* **Activity**:
Output only the span of lines that begins at the line containing "Viewport: 2188px width, 986px height." and ends at the last line of the data, both included, exactly as they appear.

* **Input for this task**:

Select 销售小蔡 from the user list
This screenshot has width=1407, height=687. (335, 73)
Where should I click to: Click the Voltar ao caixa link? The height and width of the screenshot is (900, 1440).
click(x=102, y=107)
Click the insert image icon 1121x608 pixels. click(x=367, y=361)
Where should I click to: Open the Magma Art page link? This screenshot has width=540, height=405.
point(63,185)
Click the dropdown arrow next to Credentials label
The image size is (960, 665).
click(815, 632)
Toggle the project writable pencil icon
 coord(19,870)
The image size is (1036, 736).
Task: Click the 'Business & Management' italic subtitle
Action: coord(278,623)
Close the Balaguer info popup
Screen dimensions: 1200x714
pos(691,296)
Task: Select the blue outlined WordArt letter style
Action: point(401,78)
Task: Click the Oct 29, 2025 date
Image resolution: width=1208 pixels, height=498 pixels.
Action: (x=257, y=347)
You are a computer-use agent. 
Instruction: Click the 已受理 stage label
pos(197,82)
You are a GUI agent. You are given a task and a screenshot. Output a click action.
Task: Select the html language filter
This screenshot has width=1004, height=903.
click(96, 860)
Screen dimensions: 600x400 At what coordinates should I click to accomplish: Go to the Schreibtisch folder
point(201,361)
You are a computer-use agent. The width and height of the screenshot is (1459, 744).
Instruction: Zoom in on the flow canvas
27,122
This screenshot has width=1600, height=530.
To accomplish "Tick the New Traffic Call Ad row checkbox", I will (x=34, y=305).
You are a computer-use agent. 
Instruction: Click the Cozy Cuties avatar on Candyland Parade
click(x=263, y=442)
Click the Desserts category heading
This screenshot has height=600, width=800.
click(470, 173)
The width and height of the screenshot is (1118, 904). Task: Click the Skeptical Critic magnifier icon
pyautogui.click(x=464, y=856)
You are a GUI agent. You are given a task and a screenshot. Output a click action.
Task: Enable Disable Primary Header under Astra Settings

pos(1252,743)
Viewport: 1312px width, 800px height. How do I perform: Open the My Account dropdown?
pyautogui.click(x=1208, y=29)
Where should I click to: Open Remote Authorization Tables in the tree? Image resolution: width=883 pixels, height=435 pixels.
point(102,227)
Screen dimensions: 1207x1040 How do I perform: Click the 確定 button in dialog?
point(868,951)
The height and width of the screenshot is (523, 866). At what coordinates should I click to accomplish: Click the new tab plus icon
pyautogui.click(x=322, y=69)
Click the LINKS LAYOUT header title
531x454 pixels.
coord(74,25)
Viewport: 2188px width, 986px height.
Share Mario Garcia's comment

* **Reply**:
Viewport: 2188px width, 986px height.
Share Mario Garcia's comment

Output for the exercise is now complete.